─── THE INPUT ───

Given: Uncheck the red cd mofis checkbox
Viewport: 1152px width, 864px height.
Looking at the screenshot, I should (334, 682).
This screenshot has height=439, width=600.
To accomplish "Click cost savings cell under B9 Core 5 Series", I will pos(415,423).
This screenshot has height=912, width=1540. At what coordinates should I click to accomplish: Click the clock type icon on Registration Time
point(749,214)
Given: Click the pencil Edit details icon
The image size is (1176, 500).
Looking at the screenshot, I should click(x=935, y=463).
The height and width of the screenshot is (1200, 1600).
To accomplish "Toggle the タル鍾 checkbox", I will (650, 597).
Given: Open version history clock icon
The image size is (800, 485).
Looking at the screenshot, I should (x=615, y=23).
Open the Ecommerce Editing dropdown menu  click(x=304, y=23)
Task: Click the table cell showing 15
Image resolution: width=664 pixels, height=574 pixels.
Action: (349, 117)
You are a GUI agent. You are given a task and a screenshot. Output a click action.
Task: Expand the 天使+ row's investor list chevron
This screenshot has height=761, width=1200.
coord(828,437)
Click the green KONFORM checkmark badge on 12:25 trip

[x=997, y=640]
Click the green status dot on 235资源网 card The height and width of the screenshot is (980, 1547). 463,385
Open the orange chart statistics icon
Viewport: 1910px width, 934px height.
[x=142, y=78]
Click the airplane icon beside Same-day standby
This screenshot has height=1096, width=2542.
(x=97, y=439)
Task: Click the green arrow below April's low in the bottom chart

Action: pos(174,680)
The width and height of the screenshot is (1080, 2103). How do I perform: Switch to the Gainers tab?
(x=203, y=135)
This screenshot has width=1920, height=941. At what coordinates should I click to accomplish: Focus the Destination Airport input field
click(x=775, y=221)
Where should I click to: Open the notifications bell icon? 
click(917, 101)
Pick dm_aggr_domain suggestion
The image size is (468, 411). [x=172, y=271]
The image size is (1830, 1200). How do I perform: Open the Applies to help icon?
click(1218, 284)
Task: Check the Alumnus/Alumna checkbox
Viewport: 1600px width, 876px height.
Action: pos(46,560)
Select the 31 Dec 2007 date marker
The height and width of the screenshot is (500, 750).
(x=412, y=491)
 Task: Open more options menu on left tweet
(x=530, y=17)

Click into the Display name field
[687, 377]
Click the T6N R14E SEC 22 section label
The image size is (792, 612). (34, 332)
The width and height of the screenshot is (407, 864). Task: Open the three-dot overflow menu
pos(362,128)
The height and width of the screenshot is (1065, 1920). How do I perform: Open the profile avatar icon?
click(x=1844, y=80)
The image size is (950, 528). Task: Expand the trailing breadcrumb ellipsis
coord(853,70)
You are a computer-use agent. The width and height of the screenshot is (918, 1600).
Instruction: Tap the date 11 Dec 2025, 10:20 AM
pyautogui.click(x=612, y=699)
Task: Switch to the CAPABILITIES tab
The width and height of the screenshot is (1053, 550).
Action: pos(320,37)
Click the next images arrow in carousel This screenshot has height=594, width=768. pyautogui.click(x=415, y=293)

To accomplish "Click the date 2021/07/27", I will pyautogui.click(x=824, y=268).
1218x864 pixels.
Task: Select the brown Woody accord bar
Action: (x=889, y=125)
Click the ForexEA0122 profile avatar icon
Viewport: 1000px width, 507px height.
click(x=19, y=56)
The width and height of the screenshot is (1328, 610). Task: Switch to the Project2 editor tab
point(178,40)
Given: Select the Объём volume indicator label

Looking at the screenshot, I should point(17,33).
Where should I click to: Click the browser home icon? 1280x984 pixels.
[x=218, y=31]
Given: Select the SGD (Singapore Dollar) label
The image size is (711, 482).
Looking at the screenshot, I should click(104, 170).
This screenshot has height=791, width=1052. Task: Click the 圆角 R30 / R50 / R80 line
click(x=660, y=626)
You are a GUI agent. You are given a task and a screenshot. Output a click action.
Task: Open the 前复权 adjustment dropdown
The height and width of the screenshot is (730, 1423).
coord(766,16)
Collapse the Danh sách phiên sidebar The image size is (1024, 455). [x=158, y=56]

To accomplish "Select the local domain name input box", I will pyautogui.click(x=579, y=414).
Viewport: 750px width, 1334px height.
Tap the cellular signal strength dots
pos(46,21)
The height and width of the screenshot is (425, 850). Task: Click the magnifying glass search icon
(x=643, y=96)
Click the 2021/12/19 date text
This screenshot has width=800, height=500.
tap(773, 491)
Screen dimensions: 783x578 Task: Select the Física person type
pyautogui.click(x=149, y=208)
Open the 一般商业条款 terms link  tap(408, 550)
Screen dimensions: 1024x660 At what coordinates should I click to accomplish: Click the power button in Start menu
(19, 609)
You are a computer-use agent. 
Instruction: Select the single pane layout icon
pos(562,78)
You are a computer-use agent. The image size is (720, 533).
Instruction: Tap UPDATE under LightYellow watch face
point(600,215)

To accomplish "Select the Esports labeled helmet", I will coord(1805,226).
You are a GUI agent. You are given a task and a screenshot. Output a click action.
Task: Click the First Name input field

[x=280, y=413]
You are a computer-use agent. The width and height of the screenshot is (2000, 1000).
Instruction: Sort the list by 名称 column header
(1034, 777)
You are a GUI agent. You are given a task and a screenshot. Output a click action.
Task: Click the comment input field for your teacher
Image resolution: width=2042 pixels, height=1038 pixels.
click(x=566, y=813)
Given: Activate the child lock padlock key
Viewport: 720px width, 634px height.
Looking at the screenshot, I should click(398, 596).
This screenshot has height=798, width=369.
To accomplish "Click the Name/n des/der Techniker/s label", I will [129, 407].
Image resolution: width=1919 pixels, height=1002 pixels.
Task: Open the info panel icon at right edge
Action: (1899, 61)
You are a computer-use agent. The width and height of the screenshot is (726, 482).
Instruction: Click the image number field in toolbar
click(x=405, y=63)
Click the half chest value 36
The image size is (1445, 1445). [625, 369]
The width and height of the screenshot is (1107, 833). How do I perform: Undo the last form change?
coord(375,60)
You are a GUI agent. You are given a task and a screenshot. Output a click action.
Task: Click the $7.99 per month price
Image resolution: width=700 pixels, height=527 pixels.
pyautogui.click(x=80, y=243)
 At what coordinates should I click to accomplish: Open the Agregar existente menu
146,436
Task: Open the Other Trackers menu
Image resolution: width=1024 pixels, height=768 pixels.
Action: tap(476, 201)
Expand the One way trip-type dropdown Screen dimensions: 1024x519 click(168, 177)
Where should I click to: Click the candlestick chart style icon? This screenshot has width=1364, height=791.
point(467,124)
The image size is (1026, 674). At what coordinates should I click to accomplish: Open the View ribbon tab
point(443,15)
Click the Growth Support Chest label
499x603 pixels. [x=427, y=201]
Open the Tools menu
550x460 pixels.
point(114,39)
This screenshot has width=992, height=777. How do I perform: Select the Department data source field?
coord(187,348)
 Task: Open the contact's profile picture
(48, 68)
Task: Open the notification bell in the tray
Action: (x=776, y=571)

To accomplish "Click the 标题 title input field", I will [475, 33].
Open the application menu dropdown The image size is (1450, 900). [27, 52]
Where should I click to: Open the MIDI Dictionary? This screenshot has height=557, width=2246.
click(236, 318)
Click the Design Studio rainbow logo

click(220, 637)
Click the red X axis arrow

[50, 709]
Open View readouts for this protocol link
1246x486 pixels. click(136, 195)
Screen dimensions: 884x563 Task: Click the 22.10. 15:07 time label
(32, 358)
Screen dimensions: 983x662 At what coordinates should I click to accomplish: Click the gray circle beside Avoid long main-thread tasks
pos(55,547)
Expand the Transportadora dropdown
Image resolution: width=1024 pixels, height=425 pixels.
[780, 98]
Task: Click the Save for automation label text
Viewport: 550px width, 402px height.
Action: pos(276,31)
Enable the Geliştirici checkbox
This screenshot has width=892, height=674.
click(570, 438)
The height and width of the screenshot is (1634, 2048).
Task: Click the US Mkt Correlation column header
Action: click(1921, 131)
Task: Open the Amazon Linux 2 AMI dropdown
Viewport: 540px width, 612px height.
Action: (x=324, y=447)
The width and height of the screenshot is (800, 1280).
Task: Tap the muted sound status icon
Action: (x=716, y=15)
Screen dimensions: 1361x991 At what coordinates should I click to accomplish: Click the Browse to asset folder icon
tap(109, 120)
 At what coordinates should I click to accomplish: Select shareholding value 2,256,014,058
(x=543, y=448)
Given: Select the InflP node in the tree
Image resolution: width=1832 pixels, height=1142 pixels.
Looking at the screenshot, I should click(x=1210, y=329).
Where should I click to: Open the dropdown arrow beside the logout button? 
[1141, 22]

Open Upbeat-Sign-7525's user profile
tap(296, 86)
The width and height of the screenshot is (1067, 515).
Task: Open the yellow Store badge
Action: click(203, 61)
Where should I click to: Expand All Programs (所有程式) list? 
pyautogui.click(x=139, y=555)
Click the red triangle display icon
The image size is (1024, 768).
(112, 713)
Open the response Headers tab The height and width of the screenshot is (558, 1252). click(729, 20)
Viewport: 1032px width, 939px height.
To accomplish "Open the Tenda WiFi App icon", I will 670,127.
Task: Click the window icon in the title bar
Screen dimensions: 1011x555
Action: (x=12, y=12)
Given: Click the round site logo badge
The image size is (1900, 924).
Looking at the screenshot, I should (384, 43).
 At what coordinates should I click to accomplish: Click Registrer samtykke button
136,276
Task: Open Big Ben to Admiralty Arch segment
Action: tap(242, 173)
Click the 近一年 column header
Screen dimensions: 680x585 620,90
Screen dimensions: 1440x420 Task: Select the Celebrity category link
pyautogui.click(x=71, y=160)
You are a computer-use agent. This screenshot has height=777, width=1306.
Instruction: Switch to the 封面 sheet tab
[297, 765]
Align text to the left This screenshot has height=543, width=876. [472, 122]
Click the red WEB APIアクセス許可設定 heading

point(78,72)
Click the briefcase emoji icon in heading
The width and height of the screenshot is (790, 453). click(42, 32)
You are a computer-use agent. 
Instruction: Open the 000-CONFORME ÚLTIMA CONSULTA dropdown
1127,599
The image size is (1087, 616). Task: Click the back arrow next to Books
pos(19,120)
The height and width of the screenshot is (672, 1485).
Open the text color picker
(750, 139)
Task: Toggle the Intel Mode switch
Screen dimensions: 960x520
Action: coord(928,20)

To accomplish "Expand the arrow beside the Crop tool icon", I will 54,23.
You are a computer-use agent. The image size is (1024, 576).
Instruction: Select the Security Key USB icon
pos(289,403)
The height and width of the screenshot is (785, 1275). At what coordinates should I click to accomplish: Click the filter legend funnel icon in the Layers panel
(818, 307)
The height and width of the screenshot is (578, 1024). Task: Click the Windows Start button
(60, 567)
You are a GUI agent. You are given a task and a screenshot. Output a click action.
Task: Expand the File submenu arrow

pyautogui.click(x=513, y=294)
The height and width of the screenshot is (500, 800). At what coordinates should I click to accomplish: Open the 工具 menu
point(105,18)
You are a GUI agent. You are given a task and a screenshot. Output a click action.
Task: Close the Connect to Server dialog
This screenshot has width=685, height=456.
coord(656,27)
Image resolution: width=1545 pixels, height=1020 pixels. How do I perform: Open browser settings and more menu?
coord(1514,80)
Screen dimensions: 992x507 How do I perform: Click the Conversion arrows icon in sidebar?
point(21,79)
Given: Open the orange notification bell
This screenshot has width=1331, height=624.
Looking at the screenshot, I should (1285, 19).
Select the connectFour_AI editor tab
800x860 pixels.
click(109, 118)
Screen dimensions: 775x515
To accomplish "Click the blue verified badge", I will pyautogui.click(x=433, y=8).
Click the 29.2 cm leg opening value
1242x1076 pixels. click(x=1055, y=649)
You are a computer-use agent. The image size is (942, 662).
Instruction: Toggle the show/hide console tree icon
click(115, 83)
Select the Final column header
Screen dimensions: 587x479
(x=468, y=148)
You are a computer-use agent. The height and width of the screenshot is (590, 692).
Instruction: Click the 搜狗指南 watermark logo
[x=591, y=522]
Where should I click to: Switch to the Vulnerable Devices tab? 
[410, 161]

───

## THE TASK:
Print exactly the lines above, between the one holding "Instruction: Select the Security Key USB icon" and the one holding "Given: Open the orange notification bell", inclusive, and nothing besides.

## COMPLETED TASK:
Instruction: Select the Security Key USB icon
pos(289,403)
The height and width of the screenshot is (785, 1275). At what coordinates should I click to accomplish: Click the filter legend funnel icon in the Layers panel
(818, 307)
The height and width of the screenshot is (578, 1024). Task: Click the Windows Start button
(60, 567)
You are a GUI agent. You are given a task and a screenshot. Output a click action.
Task: Expand the File submenu arrow

pyautogui.click(x=513, y=294)
The height and width of the screenshot is (500, 800). At what coordinates should I click to accomplish: Open the 工具 menu
point(105,18)
You are a GUI agent. You are given a task and a screenshot. Output a click action.
Task: Close the Connect to Server dialog
This screenshot has width=685, height=456.
coord(656,27)
Image resolution: width=1545 pixels, height=1020 pixels. How do I perform: Open browser settings and more menu?
coord(1514,80)
Screen dimensions: 992x507 How do I perform: Click the Conversion arrows icon in sidebar?
point(21,79)
Given: Open the orange notification bell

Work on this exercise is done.